Knicks take positive steps after Phil era
To fully appreciate the levels the Knicks have graduated, you have to remember what Steve Mills and Scott Perry inherited. The Knicks, under Phil Jackson, were a laughingstock. They were the butt of jokes at the NBA awards show, the subject of a denigrating ad campaign on a NYC subway and at war with LeBron James for reasons that had nothing to do with basketball. High-profile players were openly trashing the team owner and president, which is so rare it took a recorded racist rambling for evil slumlord Donald Sterling to finally fall under such a microscope. Reggie Miller summed up the Knicks’ misery with a tweet in February.
“If you’re a FA to be, why would you play for an Owner who treats the past greats like this or a President who stabs star player in the back?” Miller wrote.
Only on a flat Earth would a top player want to join the Knicks in the summer of 2017 (Kyrie Irving). So the front office pairing of Mills and Perry deserves credit, already, for restoring a sense of direction, purpose and appeal.
That’s not to suggest they’ve created something worthwhile yet. It’s too early for even the midterm grades, and the real test won’t arrive until the schedule gets road-intense in January.
But if the first goal was to dissipate the cloud of dysfunction — to distance themselves from three years of Phil Jackson folly — mission accomplished. Think about where they’ve gone from where they started.

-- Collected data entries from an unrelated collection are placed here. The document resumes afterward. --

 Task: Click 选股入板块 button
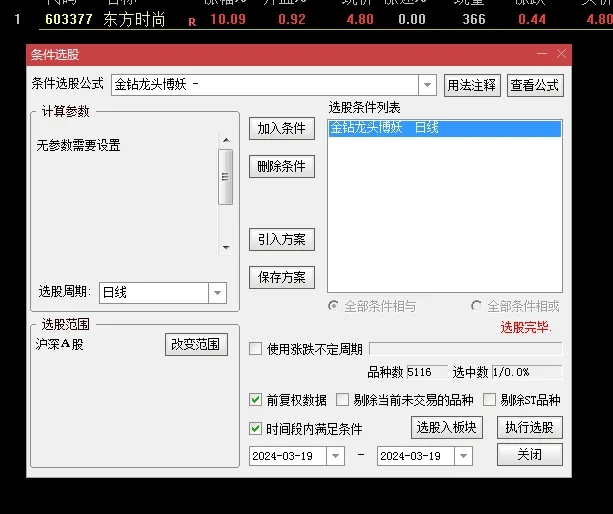pyautogui.click(x=446, y=428)
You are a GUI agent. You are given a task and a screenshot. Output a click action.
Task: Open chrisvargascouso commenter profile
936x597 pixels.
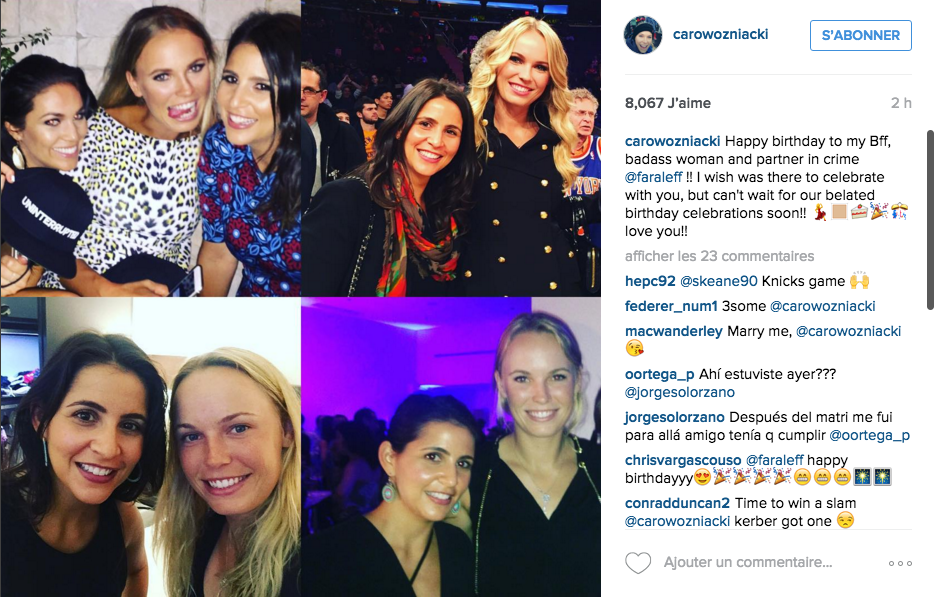682,460
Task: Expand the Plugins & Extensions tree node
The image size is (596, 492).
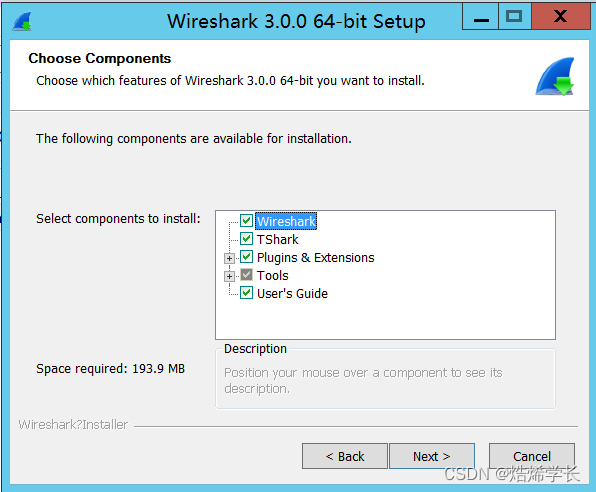Action: (229, 259)
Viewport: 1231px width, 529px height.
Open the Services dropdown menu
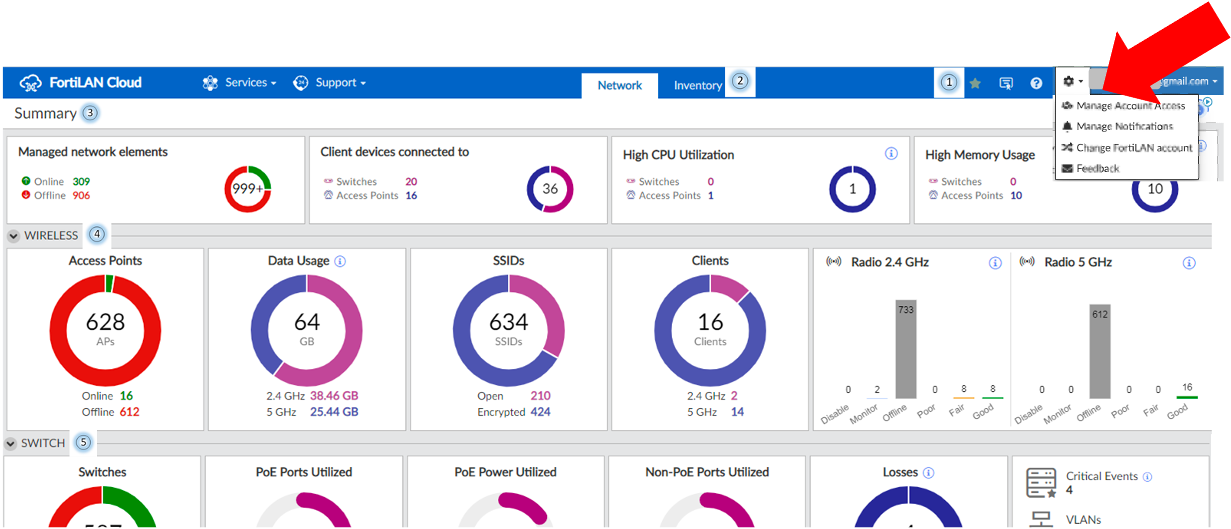239,83
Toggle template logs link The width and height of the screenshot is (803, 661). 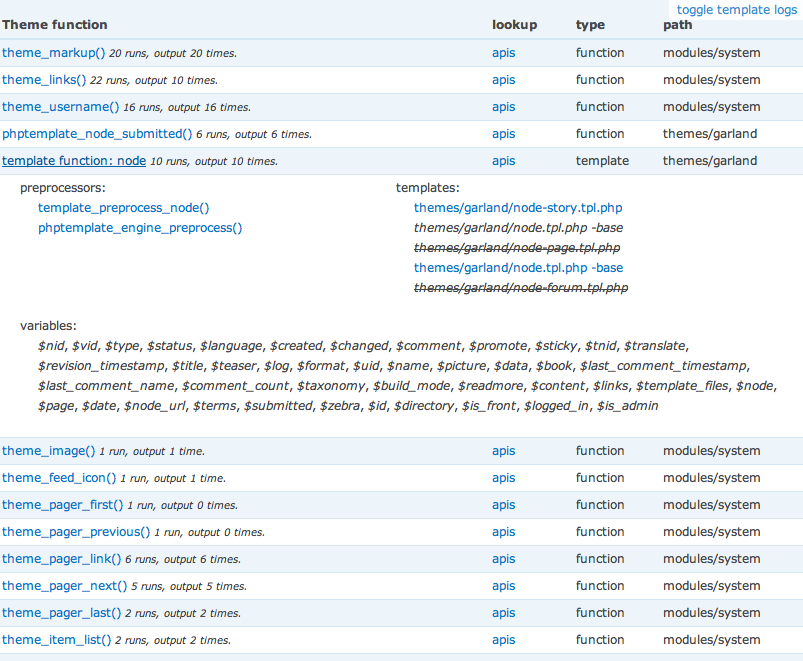tap(737, 10)
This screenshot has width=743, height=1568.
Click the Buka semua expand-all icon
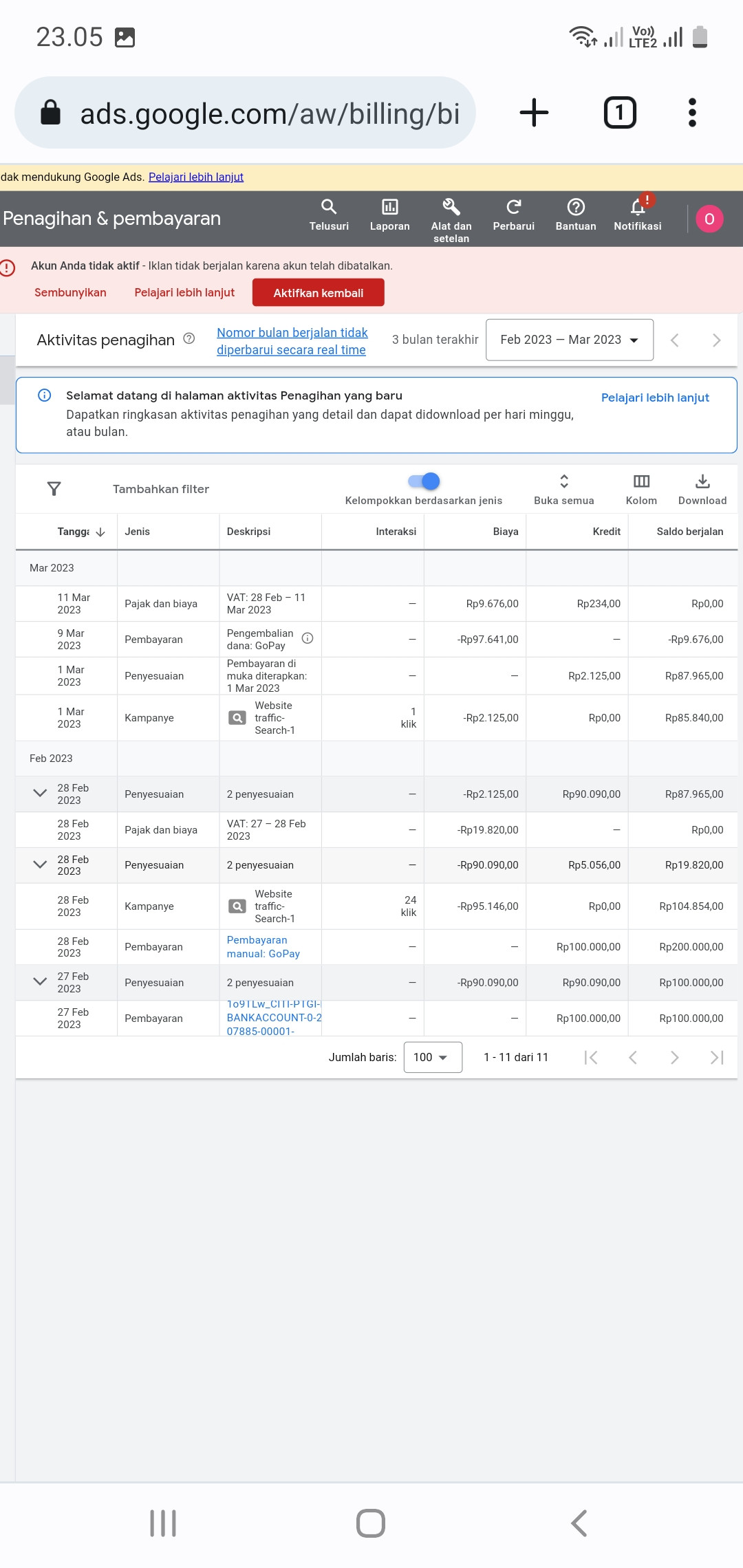click(x=564, y=481)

l In case you forgot, Kristaps Porzingis skipped his exit interview and wanted nothing to do with the Knicks. He conducted his offseason workouts away from the team as Jackson was publicly fielding trade offers for the Latvian. When Porzingis’ brother, Janis, met with Jackson in the offseason, it only reinforced the chasm and the idea that a trade was more likely than a longterm commitment. But from every indication lately, Porzingis is satisfied with the direction of the Knicks and the way he’s being embraced as the featured offensive player. He wanted to see better from the Knicks. So far, Porzingis has.
l Jeff Hornacek is now coaching without intrusion, which is the type of freedom he wasn’t afforded under Jackson. Really, it’s a nobrainer and the only way to operate as a team — with the coach having autonomy to coach. Hornacek, as a result, has found a nice balance between competing and developing. The focus no longer is about creating an identity from a system, but rather progressing from effort. That’s a language all NBA players can understand.
l Mills and Perry managed to hit the trifecta with the Carmelo trade. They avoided the circus by pulling the trigger just a day before training camp. They accommodated one of Carmelo’s preferred destinations — even if it meant talking him out of Houston — and didn’t burn the bridge on the way out. They also retrieved two productive players and an early second-round pick, leaving the early impression that the Knicks might’ve won a trade for the first time since, who knows? The franchise hasn’t exactly hit any home runs since signing Allan Houston and trading Latrell Sprewell and Larry Johnson in the 90s.
l Among Jackson’s goals for establishing a positive culture at the Garden was to heal a contentious relationship with the media. That never happened. Jackson was aloof, at best, and hardly accessible. The longstanding policies never changed. But Mills and Perry have been much more communicative, and even jumped in front of a potential controversy by declaring support for Jeff Hornacek as the Knicks started 0-3. As a whole, there is much more of a concerted effort to establish goodwill with the media.
It’s a long way up from where Mills and Perry started. But at least they seem to be climbing the right path.